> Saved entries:
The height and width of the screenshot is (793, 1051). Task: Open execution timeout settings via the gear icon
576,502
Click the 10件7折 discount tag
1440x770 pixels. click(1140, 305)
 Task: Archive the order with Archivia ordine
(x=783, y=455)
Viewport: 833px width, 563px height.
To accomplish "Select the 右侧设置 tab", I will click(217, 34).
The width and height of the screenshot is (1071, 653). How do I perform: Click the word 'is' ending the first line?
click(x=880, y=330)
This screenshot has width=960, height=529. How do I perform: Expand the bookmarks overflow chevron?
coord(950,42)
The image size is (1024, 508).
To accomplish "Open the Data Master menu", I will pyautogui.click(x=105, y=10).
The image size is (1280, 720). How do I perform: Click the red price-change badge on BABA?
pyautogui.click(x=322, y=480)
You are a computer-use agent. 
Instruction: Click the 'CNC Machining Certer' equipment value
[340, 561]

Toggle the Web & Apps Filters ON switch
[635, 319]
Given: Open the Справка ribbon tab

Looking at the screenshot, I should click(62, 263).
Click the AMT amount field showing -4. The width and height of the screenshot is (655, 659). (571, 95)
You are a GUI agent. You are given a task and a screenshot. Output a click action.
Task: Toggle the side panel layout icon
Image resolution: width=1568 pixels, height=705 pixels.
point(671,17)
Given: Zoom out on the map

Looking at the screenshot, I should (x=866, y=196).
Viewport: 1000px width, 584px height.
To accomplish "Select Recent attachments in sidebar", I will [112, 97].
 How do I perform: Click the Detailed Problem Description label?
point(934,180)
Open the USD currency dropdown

> How to complete this task: The expected result is every record above, duplicated exactly.

> Response for this exercise:
The height and width of the screenshot is (793, 1051). Task: Open execution timeout settings via the gear icon
576,502
Click the 10件7折 discount tag
1440x770 pixels. click(1140, 305)
 Task: Archive the order with Archivia ordine
(x=783, y=455)
Viewport: 833px width, 563px height.
To accomplish "Select the 右侧设置 tab", I will click(217, 34).
The width and height of the screenshot is (1071, 653). How do I perform: Click the word 'is' ending the first line?
click(x=880, y=330)
This screenshot has width=960, height=529. How do I perform: Expand the bookmarks overflow chevron?
coord(950,42)
The image size is (1024, 508).
To accomplish "Open the Data Master menu", I will pyautogui.click(x=105, y=10).
The image size is (1280, 720). How do I perform: Click the red price-change badge on BABA?
pyautogui.click(x=322, y=480)
You are a computer-use agent. 
Instruction: Click the 'CNC Machining Certer' equipment value
[340, 561]

Toggle the Web & Apps Filters ON switch
[635, 319]
Given: Open the Справка ribbon tab

Looking at the screenshot, I should click(62, 263).
Click the AMT amount field showing -4. The width and height of the screenshot is (655, 659). (571, 95)
You are a GUI agent. You are given a task and a screenshot. Output a click action.
Task: Toggle the side panel layout icon
Image resolution: width=1568 pixels, height=705 pixels.
point(671,17)
Given: Zoom out on the map

Looking at the screenshot, I should (x=866, y=196).
Viewport: 1000px width, 584px height.
To accomplish "Select Recent attachments in sidebar", I will [112, 97].
 How do I perform: Click the Detailed Problem Description label?
point(934,180)
Open the USD currency dropdown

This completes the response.